7. Only God Forgives
I should really watch this again, but I haven’t yet so my first impression stands. We got Refned. We got Refned hard.
Read my original review.
6. 21 and Over
Only elevated from the very bottom of this list because three things in the movie made me laugh. It’s like Tim and Eric’s Billion Dollar Movie , saved from dead last place because of the ever memorable shrim. Put it this way, for me to say 21 and Over is more reprehensible than Kick-Ass 2 takes a lot. See my full review for my philosophical issue with the film’s worldview.
Read my original review.
5. Frances Ha
Probably my most controversial pick on my worst-of list. A lot of people liked Noah Baumbach’s latest, and for most of his arthouse fans it should fall in line. It crossed a personal line for me in its glorification of an entitled class of youth that just aren’t as cute as they think they are.
Read my original review.
4. Ain't Them Bodies Saints
Wow, what a boring nothing of a movie. Twice Born was insufferable and over two hours long, but it still moved faster than the 90 minutes of Ain’t Them Bodies Saints . I love a movie about grief and dealing with loss, but if you’re a grown man or woman and you’re moping around being all melancholy because things didn’t work out the way you wanted them to, just grow the hell up.
Read my original review.
3. The Starving Games
Yes, I should have known better. This was my own fault. I’m just including it for the record, validating that it is indeed the low point of the Friedberg/Seltzer cycle. Well, maybe Vampires Suck is worse, because Starving Games at least had a good lead actress channeling Jennifer Lawrence.
Read my original review.
2. A Haunted House
Yet if The Starving Games is the nadir of spoof movies, Marlon Wayan’s contribution this year sinks even lower. If you think that lower than the nadir is impossible, then take an already unfunny spoof and then drag it out in long single takes because it’s “found footage.” By comparison, Scary Movie V was delightfully mediocre. I went into a lot of detail on this one in my Freditorial.
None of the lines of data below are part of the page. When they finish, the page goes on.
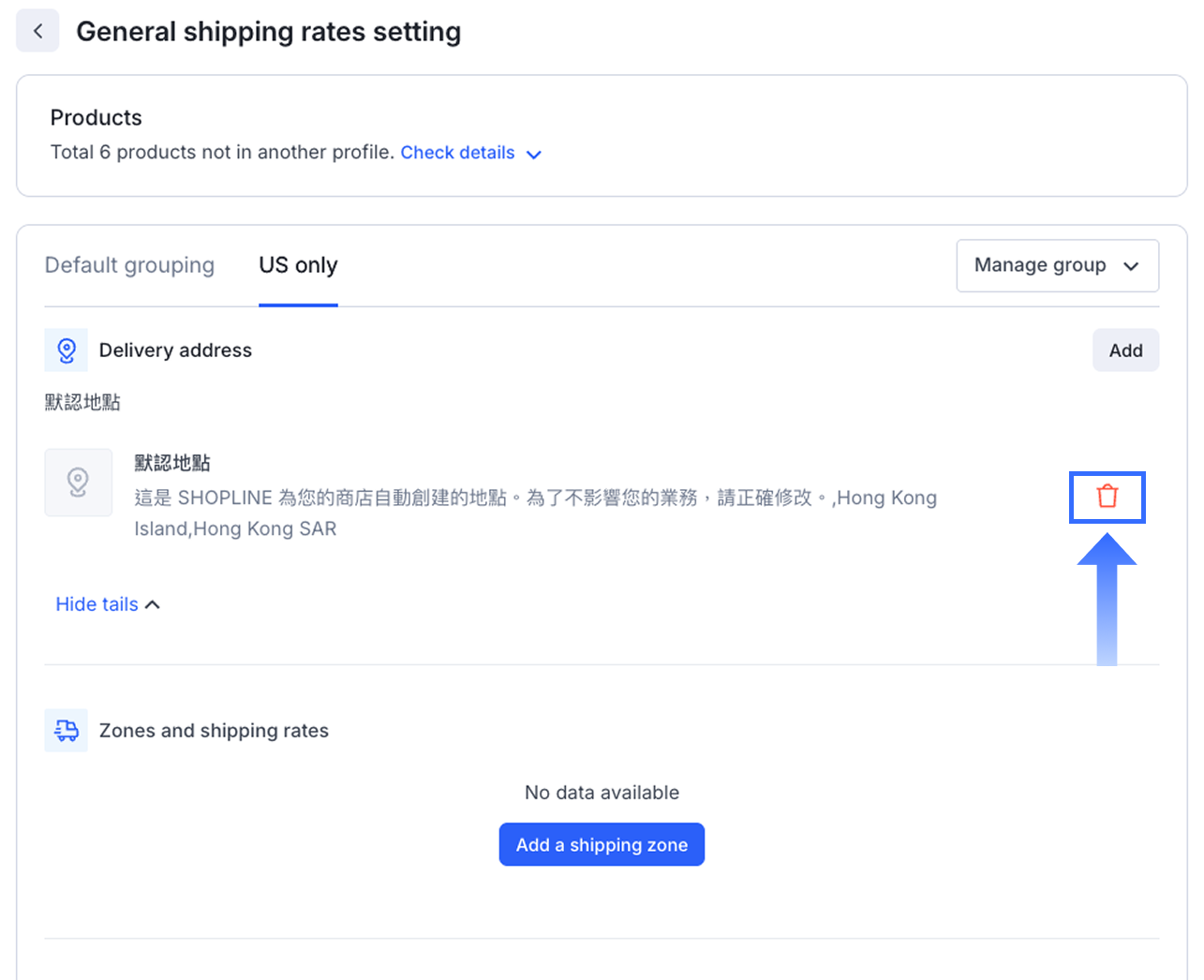Click the Zones and shipping rates label
Screen dimensions: 1204x980
tap(214, 731)
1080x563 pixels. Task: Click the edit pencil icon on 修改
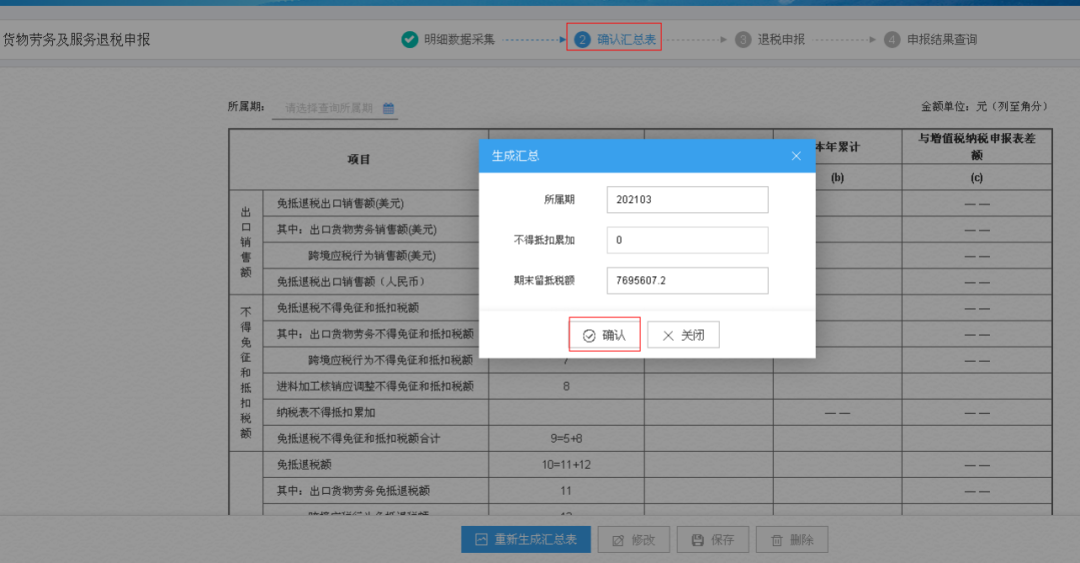(618, 540)
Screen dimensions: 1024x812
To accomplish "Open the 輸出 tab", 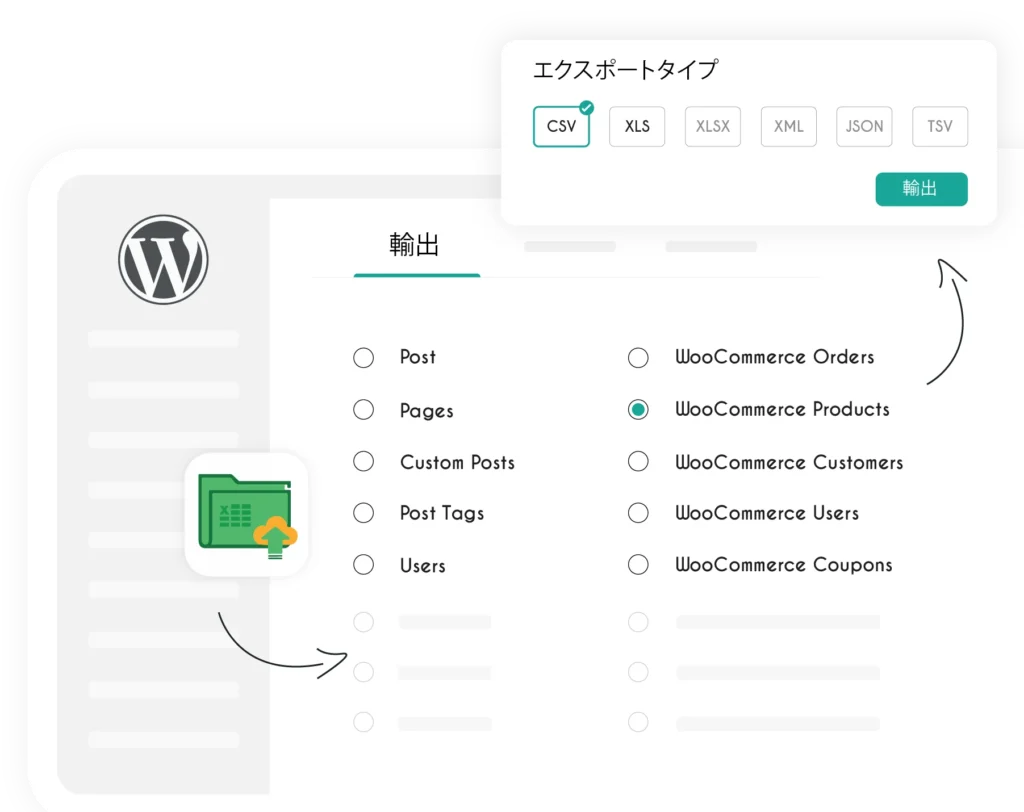I will [415, 246].

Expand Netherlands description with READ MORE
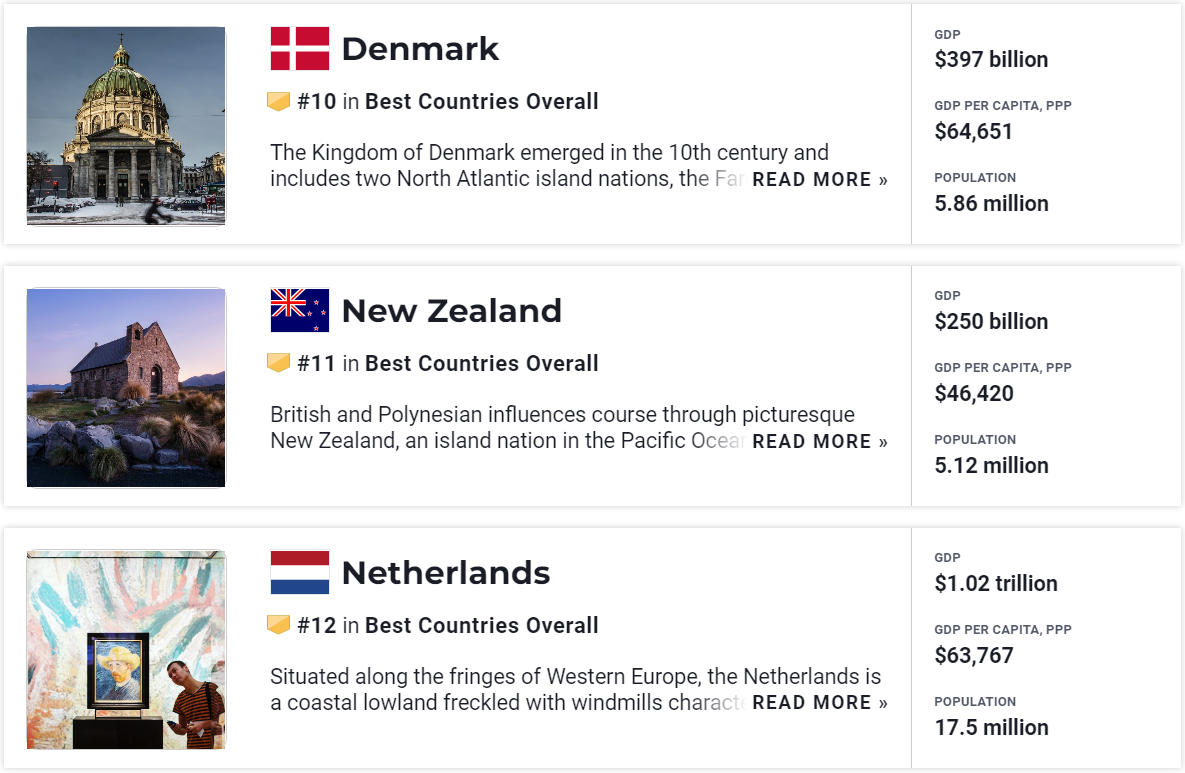820,703
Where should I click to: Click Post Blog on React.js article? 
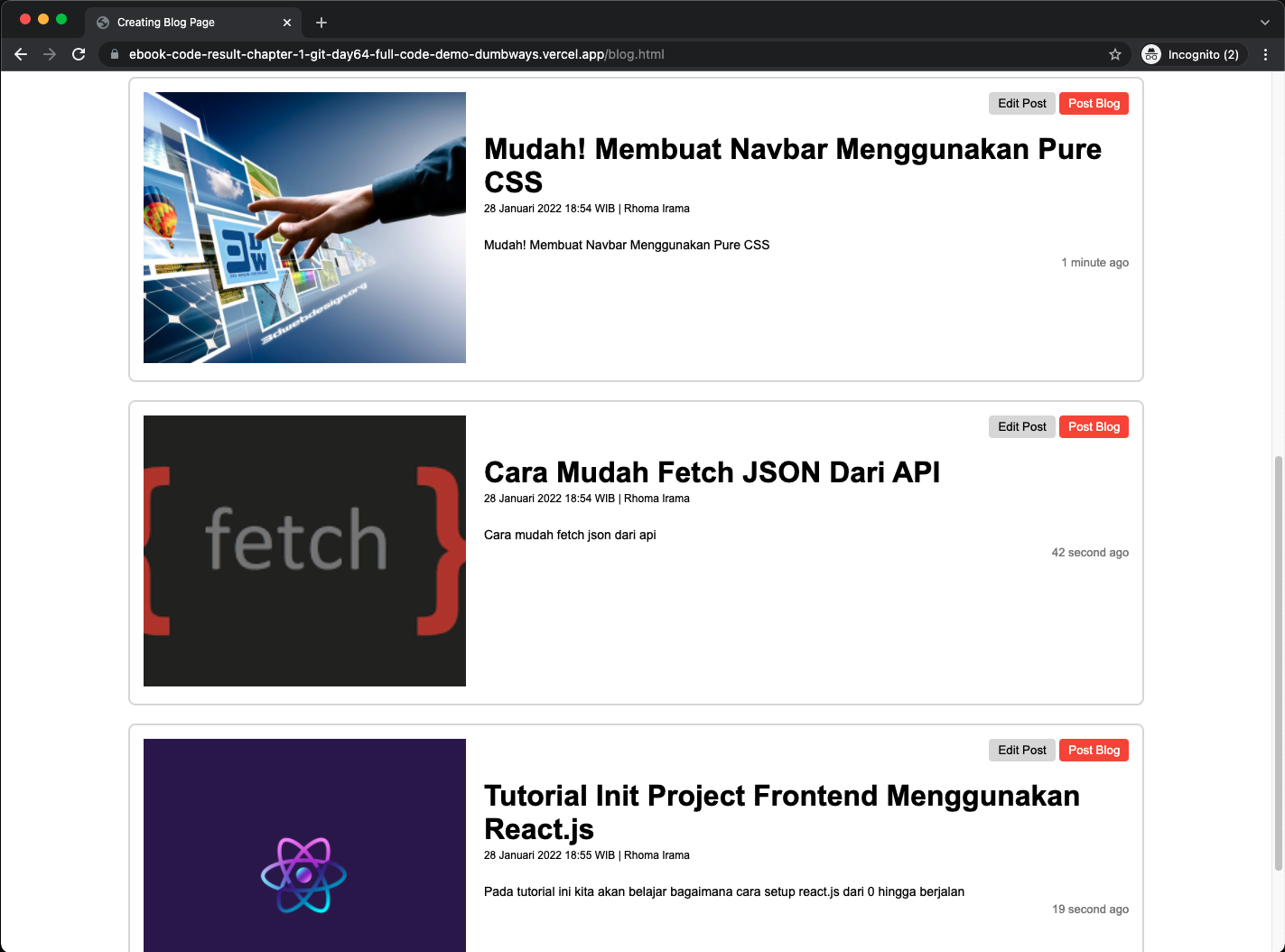(1094, 751)
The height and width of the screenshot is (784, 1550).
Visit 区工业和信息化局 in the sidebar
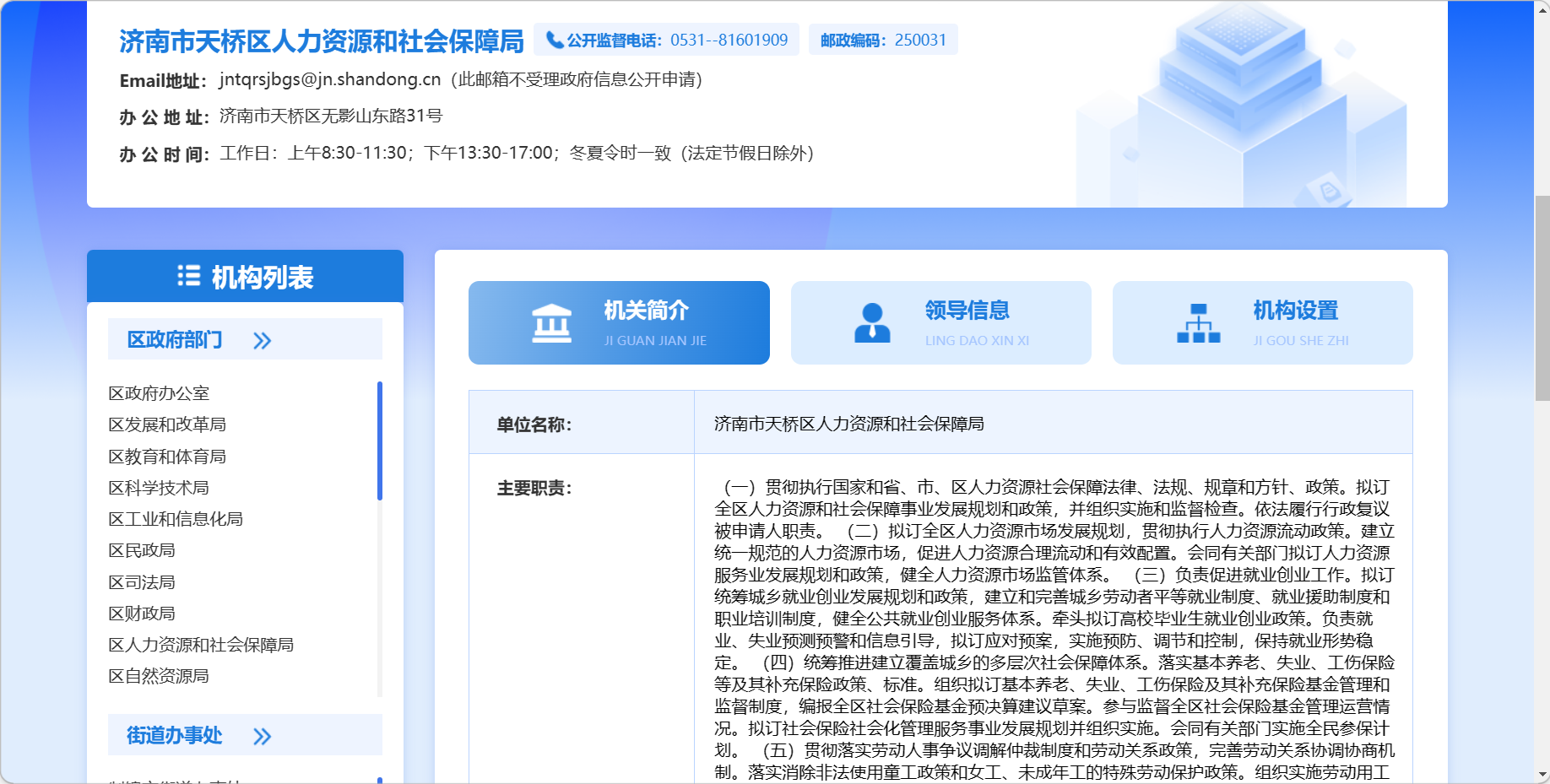(176, 519)
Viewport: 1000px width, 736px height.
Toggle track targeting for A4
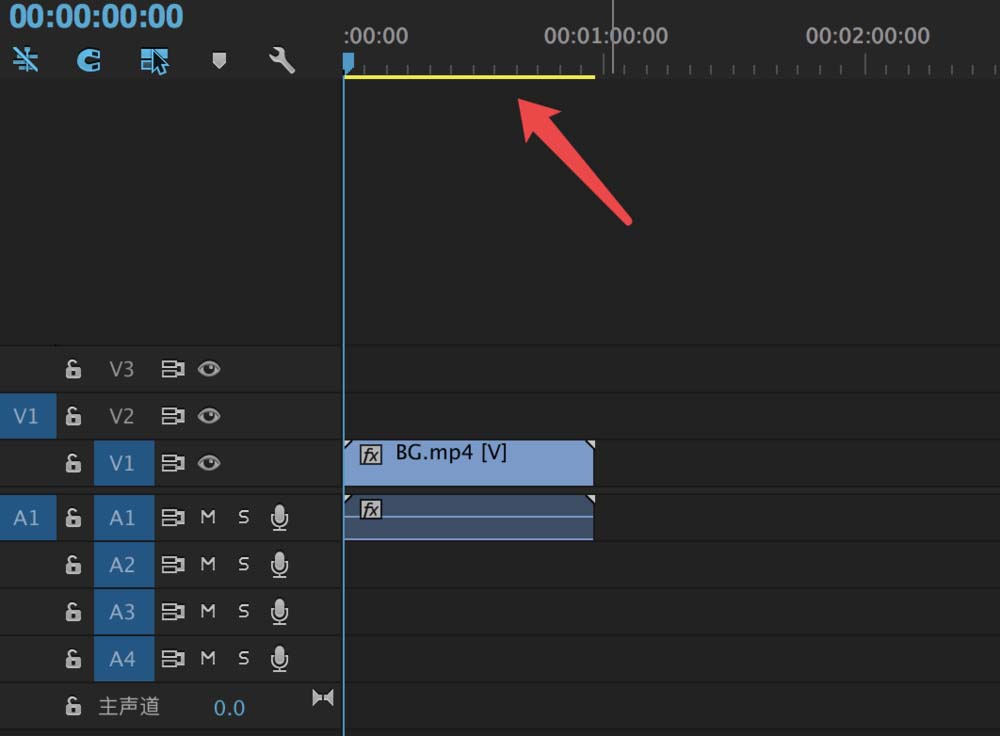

Read my lament about the current state of the spoof genre.
1. Snitch
I actually saw Snitch at the end of 2012 and I thought, “Please don’t let there be a worse movie than this next year.” And there wasn’t. Even the bad spoofs and the indulgent issue movies didn’t reach the laughable drama and boring machinations of The Rock’s “serious” movie. Oh, Snitch had something to say, and it made sure to tell you over and over again. The stakes are quite high, though you wouldn’t know it by the way The Rock dismissively refers to the lasting consequences in the final scene.
Read my review of the Blu-ray.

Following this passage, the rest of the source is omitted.